2

I've run a plan to create a large set of objects in drake's cache. Now, outside of a plan, I ran lapply over a subset of those objects so I can summarize some of their properties and plan my next steps.

I'm using readd to load each one of these cached objects inside of the function I'm applying over, but they seem to still use up RAM after I'm done with them. That's a problem in my scenario because it's 100 GiB of RAM by the time it's finished. I'm not sure where in the environment I should be looking for them if I need to explicitly remove them.

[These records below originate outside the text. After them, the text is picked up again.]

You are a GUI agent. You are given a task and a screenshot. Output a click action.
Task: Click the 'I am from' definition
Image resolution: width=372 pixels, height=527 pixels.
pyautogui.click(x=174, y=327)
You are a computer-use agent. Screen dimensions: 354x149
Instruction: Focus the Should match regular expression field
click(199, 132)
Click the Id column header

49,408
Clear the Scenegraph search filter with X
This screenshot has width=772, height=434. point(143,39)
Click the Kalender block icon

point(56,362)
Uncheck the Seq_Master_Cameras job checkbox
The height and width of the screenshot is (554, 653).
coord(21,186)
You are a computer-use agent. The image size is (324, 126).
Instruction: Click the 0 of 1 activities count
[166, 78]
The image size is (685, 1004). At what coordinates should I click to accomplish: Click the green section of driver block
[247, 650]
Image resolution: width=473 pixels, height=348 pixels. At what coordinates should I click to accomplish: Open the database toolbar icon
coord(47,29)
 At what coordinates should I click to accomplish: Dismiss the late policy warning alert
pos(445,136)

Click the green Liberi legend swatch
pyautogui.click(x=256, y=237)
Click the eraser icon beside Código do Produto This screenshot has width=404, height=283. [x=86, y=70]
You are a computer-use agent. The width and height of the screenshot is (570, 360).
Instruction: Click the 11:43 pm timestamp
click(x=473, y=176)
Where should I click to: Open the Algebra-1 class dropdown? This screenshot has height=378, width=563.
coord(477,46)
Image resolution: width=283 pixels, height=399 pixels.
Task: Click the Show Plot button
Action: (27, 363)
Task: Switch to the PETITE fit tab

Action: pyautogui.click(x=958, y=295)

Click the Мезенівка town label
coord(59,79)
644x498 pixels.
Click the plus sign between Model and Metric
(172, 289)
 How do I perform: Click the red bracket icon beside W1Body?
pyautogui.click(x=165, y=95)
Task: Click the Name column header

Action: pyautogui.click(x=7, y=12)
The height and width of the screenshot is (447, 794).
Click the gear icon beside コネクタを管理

I understand that drake is doing something similar to memoization with the cache, since if I readd the same object twice, the first one takes time to read from disk, and the second time is instantaneous. But in this scenario, I'd like to treat the cache as a simple data source like any other file, so that an object doesn't take up RAM if it's rm()'d or goes outside of the scope.

rushgeo
  • 103
  • 6

1 Answers1

1

Figured it out! It looks like the storr object returned by get_cache or new_cache has a flush_cache method. Calling that, then gc(), returns the memory.

Should flush_cache be documented somewhere in drake, even though it comes from storr?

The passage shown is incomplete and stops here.